[Opening Task material section]

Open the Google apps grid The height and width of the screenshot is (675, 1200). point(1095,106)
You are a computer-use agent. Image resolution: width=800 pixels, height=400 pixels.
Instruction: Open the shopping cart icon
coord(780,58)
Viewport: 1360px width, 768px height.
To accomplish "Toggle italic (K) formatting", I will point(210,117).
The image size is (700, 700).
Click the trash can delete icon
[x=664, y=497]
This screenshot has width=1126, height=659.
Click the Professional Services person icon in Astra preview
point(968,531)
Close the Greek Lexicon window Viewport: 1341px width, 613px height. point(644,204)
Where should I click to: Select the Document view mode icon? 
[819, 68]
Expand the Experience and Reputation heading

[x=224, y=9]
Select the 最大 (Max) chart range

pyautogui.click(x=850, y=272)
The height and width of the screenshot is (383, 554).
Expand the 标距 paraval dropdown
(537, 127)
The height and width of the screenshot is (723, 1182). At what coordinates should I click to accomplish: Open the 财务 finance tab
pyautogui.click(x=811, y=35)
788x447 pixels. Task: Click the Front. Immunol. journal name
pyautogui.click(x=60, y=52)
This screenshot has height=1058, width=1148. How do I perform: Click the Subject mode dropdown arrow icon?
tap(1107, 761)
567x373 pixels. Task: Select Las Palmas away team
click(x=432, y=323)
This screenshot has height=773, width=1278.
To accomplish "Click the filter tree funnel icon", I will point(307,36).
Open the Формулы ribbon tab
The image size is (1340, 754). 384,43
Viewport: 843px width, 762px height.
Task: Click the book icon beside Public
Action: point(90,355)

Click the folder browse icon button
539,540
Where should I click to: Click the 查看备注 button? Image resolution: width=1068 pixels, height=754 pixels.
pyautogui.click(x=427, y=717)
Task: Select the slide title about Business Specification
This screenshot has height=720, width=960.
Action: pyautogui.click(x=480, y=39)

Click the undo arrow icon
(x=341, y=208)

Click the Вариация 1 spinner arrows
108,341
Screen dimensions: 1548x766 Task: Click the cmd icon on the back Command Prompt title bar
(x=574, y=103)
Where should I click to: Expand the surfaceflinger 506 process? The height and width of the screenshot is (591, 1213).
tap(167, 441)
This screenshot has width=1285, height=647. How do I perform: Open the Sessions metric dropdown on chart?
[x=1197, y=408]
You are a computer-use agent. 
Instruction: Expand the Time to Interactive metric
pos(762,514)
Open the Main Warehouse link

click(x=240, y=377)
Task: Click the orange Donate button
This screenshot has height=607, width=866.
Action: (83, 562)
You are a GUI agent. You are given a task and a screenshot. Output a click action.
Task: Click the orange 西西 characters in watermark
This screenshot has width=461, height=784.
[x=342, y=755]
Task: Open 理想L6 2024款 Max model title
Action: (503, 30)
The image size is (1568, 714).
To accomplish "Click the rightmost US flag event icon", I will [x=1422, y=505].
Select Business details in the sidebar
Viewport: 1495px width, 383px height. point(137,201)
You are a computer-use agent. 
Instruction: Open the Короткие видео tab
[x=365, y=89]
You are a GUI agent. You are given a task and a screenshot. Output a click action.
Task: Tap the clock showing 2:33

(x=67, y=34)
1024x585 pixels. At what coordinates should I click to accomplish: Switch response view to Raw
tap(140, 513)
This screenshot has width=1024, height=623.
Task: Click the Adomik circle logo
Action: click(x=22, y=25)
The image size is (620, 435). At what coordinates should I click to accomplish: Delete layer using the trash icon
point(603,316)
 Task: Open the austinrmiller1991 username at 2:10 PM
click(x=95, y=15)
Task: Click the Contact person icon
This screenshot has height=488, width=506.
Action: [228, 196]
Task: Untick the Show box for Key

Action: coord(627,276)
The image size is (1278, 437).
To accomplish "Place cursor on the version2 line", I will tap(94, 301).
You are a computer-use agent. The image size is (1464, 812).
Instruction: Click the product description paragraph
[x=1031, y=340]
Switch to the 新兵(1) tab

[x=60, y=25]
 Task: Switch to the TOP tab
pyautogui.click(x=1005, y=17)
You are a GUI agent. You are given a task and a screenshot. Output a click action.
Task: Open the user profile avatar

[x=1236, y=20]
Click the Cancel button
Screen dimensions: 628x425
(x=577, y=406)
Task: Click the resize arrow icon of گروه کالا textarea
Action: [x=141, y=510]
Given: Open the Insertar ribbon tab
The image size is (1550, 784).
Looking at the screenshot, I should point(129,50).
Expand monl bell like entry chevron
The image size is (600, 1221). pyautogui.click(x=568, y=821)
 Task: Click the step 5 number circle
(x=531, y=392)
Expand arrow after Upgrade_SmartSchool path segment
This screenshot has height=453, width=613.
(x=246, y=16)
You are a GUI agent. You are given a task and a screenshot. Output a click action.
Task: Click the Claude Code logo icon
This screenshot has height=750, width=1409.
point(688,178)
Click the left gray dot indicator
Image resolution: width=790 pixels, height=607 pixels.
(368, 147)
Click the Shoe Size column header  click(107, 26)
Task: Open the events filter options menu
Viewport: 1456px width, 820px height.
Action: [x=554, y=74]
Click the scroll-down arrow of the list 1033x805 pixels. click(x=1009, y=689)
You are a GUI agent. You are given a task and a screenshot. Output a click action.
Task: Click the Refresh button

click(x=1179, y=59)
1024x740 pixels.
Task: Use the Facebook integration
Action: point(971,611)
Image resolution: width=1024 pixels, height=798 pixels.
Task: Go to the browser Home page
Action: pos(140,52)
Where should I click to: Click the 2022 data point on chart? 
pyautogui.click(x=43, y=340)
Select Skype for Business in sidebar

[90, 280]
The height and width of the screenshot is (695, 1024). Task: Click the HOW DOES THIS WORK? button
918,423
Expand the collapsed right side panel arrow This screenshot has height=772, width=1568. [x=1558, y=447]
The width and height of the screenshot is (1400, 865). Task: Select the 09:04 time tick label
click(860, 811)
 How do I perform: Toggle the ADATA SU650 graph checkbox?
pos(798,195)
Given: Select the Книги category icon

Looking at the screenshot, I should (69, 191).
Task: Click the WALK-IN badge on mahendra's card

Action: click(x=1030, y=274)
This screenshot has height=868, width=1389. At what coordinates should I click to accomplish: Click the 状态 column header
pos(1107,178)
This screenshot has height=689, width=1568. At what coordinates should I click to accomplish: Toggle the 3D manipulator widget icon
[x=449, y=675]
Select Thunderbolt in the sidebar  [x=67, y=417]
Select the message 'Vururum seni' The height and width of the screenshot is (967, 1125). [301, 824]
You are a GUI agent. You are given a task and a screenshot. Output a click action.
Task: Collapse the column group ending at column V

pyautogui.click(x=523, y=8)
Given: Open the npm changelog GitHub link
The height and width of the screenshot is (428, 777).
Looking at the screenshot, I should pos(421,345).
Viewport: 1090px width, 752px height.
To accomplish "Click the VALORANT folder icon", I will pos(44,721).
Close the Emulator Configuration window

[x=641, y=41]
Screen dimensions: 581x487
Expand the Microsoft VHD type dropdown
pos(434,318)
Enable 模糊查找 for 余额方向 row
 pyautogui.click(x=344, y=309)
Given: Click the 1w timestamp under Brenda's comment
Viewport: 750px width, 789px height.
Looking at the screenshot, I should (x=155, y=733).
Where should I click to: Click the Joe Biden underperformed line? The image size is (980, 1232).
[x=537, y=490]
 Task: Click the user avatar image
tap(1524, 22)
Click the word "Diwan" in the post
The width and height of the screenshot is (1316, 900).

[Closing Task material section]

Please output the entries above, every line exactly as it reads.

◆ Solution below:
Open the Google apps grid The height and width of the screenshot is (675, 1200). point(1095,106)
You are a computer-use agent. Image resolution: width=800 pixels, height=400 pixels.
Instruction: Open the shopping cart icon
coord(780,58)
Viewport: 1360px width, 768px height.
To accomplish "Toggle italic (K) formatting", I will point(210,117).
The image size is (700, 700).
Click the trash can delete icon
[x=664, y=497]
This screenshot has width=1126, height=659.
Click the Professional Services person icon in Astra preview
point(968,531)
Close the Greek Lexicon window Viewport: 1341px width, 613px height. point(644,204)
Where should I click to: Select the Document view mode icon? 
[819, 68]
Expand the Experience and Reputation heading

[x=224, y=9]
Select the 最大 (Max) chart range

pyautogui.click(x=850, y=272)
The height and width of the screenshot is (383, 554).
Expand the 标距 paraval dropdown
(537, 127)
The height and width of the screenshot is (723, 1182). At what coordinates should I click to accomplish: Open the 财务 finance tab
pyautogui.click(x=811, y=35)
788x447 pixels. Task: Click the Front. Immunol. journal name
pyautogui.click(x=60, y=52)
This screenshot has height=1058, width=1148. How do I perform: Click the Subject mode dropdown arrow icon?
tap(1107, 761)
567x373 pixels. Task: Select Las Palmas away team
click(x=432, y=323)
This screenshot has height=773, width=1278.
To accomplish "Click the filter tree funnel icon", I will point(307,36).
Open the Формулы ribbon tab
The image size is (1340, 754). 384,43
Viewport: 843px width, 762px height.
Task: Click the book icon beside Public
Action: point(90,355)

Click the folder browse icon button
539,540
Where should I click to: Click the 查看备注 button? Image resolution: width=1068 pixels, height=754 pixels.
pyautogui.click(x=427, y=717)
Task: Select the slide title about Business Specification
This screenshot has height=720, width=960.
Action: pyautogui.click(x=480, y=39)

Click the undo arrow icon
(x=341, y=208)

Click the Вариация 1 spinner arrows
108,341
Screen dimensions: 1548x766 Task: Click the cmd icon on the back Command Prompt title bar
(x=574, y=103)
Where should I click to: Expand the surfaceflinger 506 process? The height and width of the screenshot is (591, 1213).
tap(167, 441)
This screenshot has width=1285, height=647. How do I perform: Open the Sessions metric dropdown on chart?
[x=1197, y=408]
You are a computer-use agent. 
Instruction: Expand the Time to Interactive metric
pos(762,514)
Open the Main Warehouse link

click(x=240, y=377)
Task: Click the orange Donate button
This screenshot has height=607, width=866.
Action: (83, 562)
You are a GUI agent. You are given a task and a screenshot. Output a click action.
Task: Click the orange 西西 characters in watermark
This screenshot has width=461, height=784.
[x=342, y=755]
Task: Open 理想L6 2024款 Max model title
Action: (503, 30)
The image size is (1568, 714).
To accomplish "Click the rightmost US flag event icon", I will [x=1422, y=505].
Select Business details in the sidebar
Viewport: 1495px width, 383px height. point(137,201)
You are a computer-use agent. 
Instruction: Open the Короткие видео tab
[x=365, y=89]
You are a GUI agent. You are given a task and a screenshot. Output a click action.
Task: Tap the clock showing 2:33

(x=67, y=34)
1024x585 pixels. At what coordinates should I click to accomplish: Switch response view to Raw
tap(140, 513)
This screenshot has width=1024, height=623.
Task: Click the Adomik circle logo
Action: click(x=22, y=25)
The image size is (620, 435). At what coordinates should I click to accomplish: Delete layer using the trash icon
point(603,316)
 Task: Open the austinrmiller1991 username at 2:10 PM
click(x=95, y=15)
Task: Click the Contact person icon
This screenshot has height=488, width=506.
Action: [228, 196]
Task: Untick the Show box for Key

Action: coord(627,276)
The image size is (1278, 437).
To accomplish "Place cursor on the version2 line", I will tap(94, 301).
You are a computer-use agent. The image size is (1464, 812).
Instruction: Click the product description paragraph
[x=1031, y=340]
Switch to the 新兵(1) tab

[x=60, y=25]
 Task: Switch to the TOP tab
pyautogui.click(x=1005, y=17)
You are a GUI agent. You are given a task and a screenshot. Output a click action.
Task: Open the user profile avatar

[x=1236, y=20]
Click the Cancel button
Screen dimensions: 628x425
(x=577, y=406)
Task: Click the resize arrow icon of گروه کالا textarea
Action: [x=141, y=510]
Given: Open the Insertar ribbon tab
The image size is (1550, 784).
Looking at the screenshot, I should point(129,50).
Expand monl bell like entry chevron
The image size is (600, 1221). pyautogui.click(x=568, y=821)
 Task: Click the step 5 number circle
(x=531, y=392)
Expand arrow after Upgrade_SmartSchool path segment
This screenshot has height=453, width=613.
(x=246, y=16)
You are a GUI agent. You are given a task and a screenshot. Output a click action.
Task: Click the Claude Code logo icon
This screenshot has height=750, width=1409.
point(688,178)
Click the left gray dot indicator
Image resolution: width=790 pixels, height=607 pixels.
(368, 147)
Click the Shoe Size column header  click(107, 26)
Task: Open the events filter options menu
Viewport: 1456px width, 820px height.
Action: [x=554, y=74]
Click the scroll-down arrow of the list 1033x805 pixels. click(x=1009, y=689)
You are a GUI agent. You are given a task and a screenshot. Output a click action.
Task: Click the Refresh button

click(x=1179, y=59)
1024x740 pixels.
Task: Use the Facebook integration
Action: point(971,611)
Image resolution: width=1024 pixels, height=798 pixels.
Task: Go to the browser Home page
Action: pos(140,52)
Where should I click to: Click the 2022 data point on chart? 
pyautogui.click(x=43, y=340)
Select Skype for Business in sidebar

[90, 280]
The height and width of the screenshot is (695, 1024). Task: Click the HOW DOES THIS WORK? button
918,423
Expand the collapsed right side panel arrow This screenshot has height=772, width=1568. [x=1558, y=447]
The width and height of the screenshot is (1400, 865). Task: Select the 09:04 time tick label
click(860, 811)
 How do I perform: Toggle the ADATA SU650 graph checkbox?
pos(798,195)
Given: Select the Книги category icon

Looking at the screenshot, I should (69, 191).
Task: Click the WALK-IN badge on mahendra's card

Action: click(x=1030, y=274)
This screenshot has height=868, width=1389. At what coordinates should I click to accomplish: Click the 状态 column header
pos(1107,178)
This screenshot has height=689, width=1568. At what coordinates should I click to accomplish: Toggle the 3D manipulator widget icon
[x=449, y=675]
Select Thunderbolt in the sidebar  [x=67, y=417]
Select the message 'Vururum seni' The height and width of the screenshot is (967, 1125). [301, 824]
You are a GUI agent. You are given a task and a screenshot. Output a click action.
Task: Collapse the column group ending at column V

pyautogui.click(x=523, y=8)
Given: Open the npm changelog GitHub link
The height and width of the screenshot is (428, 777).
Looking at the screenshot, I should pos(421,345).
Viewport: 1090px width, 752px height.
To accomplish "Click the VALORANT folder icon", I will pos(44,721).
Close the Emulator Configuration window

[x=641, y=41]
Screen dimensions: 581x487
Expand the Microsoft VHD type dropdown
pos(434,318)
Enable 模糊查找 for 余额方向 row
 pyautogui.click(x=344, y=309)
Given: Click the 1w timestamp under Brenda's comment
Viewport: 750px width, 789px height.
Looking at the screenshot, I should (x=155, y=733).
Where should I click to: Click the Joe Biden underperformed line? The image size is (980, 1232).
[x=537, y=490]
 Task: Click the user avatar image
tap(1524, 22)
Click the word "Diwan" in the post
The width and height of the screenshot is (1316, 900).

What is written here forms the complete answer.